I intend these reflections to be humorous, but as Dave himself would attest, accurate. We used to kid about his sartorial splendor. Dave wasn’t always the be-suited editor he became. I used to joke that he took the 1950s song “Tan Shoes and Pink Shoe Laces” as a dress code, like some guys view Esquire…or used to.
While in Austin, after I had headed west, Dave rented an apartment owned by the man many viewed as an “errant heir” to the Hormel “Spam” fortune, Hollywood composer and one-time husband of Leslie Caron, Geordie Hormel.
I never saw the place, but I understand it was posh, located above Geordies bar, the one with a fire house pole so you could slide from the mezzanine to the main floor.
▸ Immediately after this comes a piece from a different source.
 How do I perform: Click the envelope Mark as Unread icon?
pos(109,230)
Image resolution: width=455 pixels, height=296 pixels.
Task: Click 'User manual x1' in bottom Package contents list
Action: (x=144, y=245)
I doubt if Dave ever did the “pole dance.” But I have often wondered what the apartment looked like when Dave vacated for Mitchell and, ultimately, Sioux Falls.
Why this conjecture? Dave would buy a brand new car and within a year, it looked like he had had it detailed during a SCUD missile attack in downtown Baghdad. None of that mattered to Dave. His thing was good, accurate reporting and well-researched analysis and good conversation, usually about the previous two, or major league baseball.
Our parallel paths brought us to South Dakota, home to Dave (Dave was one of the Kranzburg Kranzes), the frontier to me at the time. Our friendship endured and grew to the point that he and my son shared a mania for baseball and baseball cards. I hope they’re both comparing notes someplace now.
When he was at the Mitchell Daily Republic, Dave would call me with the occasional news tip. Why? So that KXON, now KDLT, wouldn’t get the story first.
One time, Dave was at KELO. We were talking in the lobby as Captain Eleven puffed a cigarette. Dave was at his dress-code best. When he left, the Captain shook his head and said: “There goes one of the most powerful people in South Dakota.”
Indeed. I think David Kranz would have taken it as a compliment, and I think the Captain sort of meant it as one.
It was painful for me to witness Dave’s slide into the abyss of dementia. I don’t know if anybody has talked about that. A group of friends…Ted Muenster, former Argus publisher Randall Beck, Jimmy the Priest and I used to make the trip to Watertown to visit Dave. Finally, just to see him. The trip home, whether alone or individually, was always somber and maybe a little tearful as we watched a truly beautiful mind wither away, way too early. Dave was younger than all of us in years and maybe wiser than some of us in intellect.
By the way, in the name of accuracy, Dave would remind you that in Austin, the Spam capital…the one in the can, not the one in your computer…it’s pronounced “Hor’-mull”, not the hoity toity “Hor-mell’” of TV commercials.